Will India learn from Detroit's debacle? - The 5 Minute WrapUp by Equitymaster
Investing in India - 5 Minute WrapUp by Equitymaster

Will India learn from Detroit's debacle? 

A  A  A
In this issue:
» Banking lessons from the Euro zone?
» The problems with the Food Security Bill
» In pursuit of management excellence...
» Mis-selling of insurance policies rampant in India
» ...and more!

Detroit. This city once symbolized the manufacturing supremacy of the United States. This was the place where Henry Ford pioneered the automobile assembly line. Detroit represented America's industrial might and innovation. Back in the 1950s Detroit was the fourth-largest city in the US with a peak population of 1.8 million. At that time, it boasted of one of the highest per capital incomes in the US.

But that's all past glory now. The city's fortunes have been plunging over the last few decades. And it just hit an all-time low. Yesterday Detroit filed the largest ever municipal bankruptcy in the history of the US.
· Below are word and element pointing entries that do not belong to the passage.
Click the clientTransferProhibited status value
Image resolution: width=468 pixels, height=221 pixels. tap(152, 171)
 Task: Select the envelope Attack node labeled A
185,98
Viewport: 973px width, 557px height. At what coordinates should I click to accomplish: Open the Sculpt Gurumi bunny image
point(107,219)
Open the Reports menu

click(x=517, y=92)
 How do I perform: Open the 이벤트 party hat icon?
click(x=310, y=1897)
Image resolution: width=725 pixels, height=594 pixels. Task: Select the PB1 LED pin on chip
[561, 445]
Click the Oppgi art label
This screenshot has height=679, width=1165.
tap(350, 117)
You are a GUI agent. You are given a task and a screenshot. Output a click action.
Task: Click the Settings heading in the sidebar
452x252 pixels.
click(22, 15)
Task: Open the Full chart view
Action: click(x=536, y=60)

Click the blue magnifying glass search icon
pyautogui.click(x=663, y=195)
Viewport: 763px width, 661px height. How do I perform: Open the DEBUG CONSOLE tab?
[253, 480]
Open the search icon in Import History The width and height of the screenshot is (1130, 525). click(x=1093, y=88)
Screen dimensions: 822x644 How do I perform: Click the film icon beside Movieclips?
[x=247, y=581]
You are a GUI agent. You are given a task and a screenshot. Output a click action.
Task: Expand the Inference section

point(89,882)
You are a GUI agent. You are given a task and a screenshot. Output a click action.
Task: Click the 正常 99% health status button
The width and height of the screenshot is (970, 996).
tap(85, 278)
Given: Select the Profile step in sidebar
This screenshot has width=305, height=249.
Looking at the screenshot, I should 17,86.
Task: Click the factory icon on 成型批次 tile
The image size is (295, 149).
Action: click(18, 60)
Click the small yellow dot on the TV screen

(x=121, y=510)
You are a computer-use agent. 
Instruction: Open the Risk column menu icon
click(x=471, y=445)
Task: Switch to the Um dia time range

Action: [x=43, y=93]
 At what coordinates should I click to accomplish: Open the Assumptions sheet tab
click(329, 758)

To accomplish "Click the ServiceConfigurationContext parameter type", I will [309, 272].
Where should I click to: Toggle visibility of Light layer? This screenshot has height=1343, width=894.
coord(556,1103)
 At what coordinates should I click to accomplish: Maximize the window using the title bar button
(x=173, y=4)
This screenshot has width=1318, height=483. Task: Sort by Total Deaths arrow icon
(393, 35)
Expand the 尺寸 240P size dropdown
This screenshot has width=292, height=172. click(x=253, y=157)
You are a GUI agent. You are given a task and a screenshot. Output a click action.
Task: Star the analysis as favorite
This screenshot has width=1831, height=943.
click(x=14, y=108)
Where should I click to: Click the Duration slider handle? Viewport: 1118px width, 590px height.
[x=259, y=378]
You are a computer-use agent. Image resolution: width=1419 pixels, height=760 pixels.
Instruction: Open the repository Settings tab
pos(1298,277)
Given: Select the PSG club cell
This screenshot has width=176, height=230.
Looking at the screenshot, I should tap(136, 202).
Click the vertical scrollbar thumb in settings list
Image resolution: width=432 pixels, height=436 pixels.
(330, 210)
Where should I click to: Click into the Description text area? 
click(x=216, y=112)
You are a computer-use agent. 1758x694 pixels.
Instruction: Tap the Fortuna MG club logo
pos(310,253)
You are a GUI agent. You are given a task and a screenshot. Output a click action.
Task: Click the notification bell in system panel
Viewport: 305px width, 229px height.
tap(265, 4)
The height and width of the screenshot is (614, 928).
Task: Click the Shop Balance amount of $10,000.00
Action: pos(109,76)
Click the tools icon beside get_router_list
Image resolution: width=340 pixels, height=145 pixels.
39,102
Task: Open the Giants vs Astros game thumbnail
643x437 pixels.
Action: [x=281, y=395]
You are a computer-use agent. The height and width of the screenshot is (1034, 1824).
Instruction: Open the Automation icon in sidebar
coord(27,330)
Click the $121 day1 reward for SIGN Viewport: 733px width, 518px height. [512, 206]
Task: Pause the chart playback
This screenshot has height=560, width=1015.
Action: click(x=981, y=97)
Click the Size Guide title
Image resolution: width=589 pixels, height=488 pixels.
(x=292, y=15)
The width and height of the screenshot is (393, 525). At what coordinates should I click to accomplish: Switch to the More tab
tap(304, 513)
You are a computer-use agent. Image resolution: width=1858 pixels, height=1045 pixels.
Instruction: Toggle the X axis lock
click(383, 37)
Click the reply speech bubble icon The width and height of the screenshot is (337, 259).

Detroit lost out to emerging market manufacturing hubs such as China. Employment and revenues have been going downhill. Consequently, the population has been on a terminal decline with just about 7 lakh inhabitants now. The city is now known for very high crime rates and government corruption.

Excessive fiscal mismanagement is one of the major reasons for Detroit's bankruptcy. As per Reuters, the city's long term debt has shot up to an estimated US$ 18.5 bn.

Detroit's decline raises a lot of questions about our own country. A country that frequently resorts to populist policies and where large-scale corruption scams are a regular feature! Add to this the sheer number of loss-making public sector undertakings (PSU). The government keeps borrowing and pumping money into loss-making enterprises. The condition of state government finances is just as bad. To name a few, state governments such as Bihar, Uttar Pradesh, West Bengal, Odisha and Punjab have high debt to gross state domestic product (GSDP) ratios of 30-50%. In addition, their interest burden as a percentage of revenue receipts is also close to unsustainable levels. State governments often tend to take recourse to central government aid to fix their finances. But how long can this go on?

With India's growth story already under the cloud of doubt, keeping government finances within sustainable levels will be a big challenge. It is high time policy makers take lessons from the fiscal turmoil in the West.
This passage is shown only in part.